Whether language assistants like Alexa or Siri, vacuum robots or networked vehicles: In the digital age, ever larger amounts of data are generated. In February 2022, the EU Commission proposed giving consumers and companies a “right to have a say” about their data.

It is planned that in future users of intelligent devices will also have access to the data generated and be able to pass it on to third parties. So far, the data has been collected almost exclusively by the manufacturers of the devices, 80 percent of which are never used, according to Brussels.

The European Parliament voted in Strasbourg with a large majority for a revised version of the Data Act. It is the basis for the subsequent negotiations with the EU states. According to its own statements, the parliament tightened the requirements for the protection of trade secrets. They are intended to prevent the copying of certain services or devices, which would theoretically be possible through data sharing. Consumers should also be made easier to switch to so-called cloud services, in which data is outsourced to a virtual “cloud”.

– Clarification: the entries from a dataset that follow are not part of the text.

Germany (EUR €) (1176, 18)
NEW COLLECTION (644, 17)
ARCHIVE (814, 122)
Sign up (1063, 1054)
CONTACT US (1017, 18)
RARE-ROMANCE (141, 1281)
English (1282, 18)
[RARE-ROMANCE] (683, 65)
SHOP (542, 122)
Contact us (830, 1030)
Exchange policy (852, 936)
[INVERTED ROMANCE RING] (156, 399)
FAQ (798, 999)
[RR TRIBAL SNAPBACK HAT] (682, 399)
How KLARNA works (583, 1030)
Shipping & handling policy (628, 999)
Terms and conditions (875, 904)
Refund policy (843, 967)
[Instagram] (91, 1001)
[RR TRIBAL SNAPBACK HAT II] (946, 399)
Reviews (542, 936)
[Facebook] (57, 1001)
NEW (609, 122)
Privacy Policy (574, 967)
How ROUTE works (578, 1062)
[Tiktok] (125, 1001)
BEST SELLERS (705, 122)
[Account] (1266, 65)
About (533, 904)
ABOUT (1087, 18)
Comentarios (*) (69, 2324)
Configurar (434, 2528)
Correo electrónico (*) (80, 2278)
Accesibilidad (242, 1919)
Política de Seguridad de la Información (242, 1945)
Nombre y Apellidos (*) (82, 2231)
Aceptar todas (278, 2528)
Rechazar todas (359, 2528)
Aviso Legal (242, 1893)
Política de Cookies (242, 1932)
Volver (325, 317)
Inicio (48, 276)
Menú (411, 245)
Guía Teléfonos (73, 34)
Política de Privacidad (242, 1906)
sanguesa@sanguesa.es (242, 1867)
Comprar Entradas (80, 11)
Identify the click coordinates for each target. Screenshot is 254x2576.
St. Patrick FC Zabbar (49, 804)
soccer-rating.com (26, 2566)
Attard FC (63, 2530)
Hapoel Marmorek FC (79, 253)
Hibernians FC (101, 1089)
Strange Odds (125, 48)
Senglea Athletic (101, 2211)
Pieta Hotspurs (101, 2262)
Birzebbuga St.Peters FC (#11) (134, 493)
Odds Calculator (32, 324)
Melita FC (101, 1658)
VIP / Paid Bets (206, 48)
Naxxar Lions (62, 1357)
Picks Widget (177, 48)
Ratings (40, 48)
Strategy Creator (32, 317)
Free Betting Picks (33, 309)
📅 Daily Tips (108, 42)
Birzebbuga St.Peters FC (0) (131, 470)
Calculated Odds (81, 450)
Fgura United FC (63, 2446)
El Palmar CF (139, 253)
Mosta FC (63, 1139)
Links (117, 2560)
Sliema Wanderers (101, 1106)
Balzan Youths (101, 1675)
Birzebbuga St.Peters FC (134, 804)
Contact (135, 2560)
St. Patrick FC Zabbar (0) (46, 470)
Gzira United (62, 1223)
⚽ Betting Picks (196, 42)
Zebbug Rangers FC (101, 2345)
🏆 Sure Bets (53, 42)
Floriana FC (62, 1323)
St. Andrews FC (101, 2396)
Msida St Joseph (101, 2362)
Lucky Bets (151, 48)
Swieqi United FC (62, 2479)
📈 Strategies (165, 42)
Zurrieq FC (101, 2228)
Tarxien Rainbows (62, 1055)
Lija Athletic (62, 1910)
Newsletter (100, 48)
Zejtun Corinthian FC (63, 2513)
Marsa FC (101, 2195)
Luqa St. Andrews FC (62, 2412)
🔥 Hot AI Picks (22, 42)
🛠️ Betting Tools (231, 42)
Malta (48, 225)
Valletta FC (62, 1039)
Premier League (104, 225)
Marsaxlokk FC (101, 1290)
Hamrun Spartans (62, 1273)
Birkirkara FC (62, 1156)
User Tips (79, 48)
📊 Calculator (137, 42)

The Federal Consumer Association (vzbv) does not yet consider the plans to be sufficient. There is a lack of “a clear distinction between contracts that companies conclude with each other and contracts that companies conclude with consumers,” criticized vzbv boss Ramona Pop.

The Bitkom industry association called the specifications too vague:  Terms such as data or products are “defined very broadly, so that the area of ​​application is almost unlimited,” complained Bitkom President Achim Berg.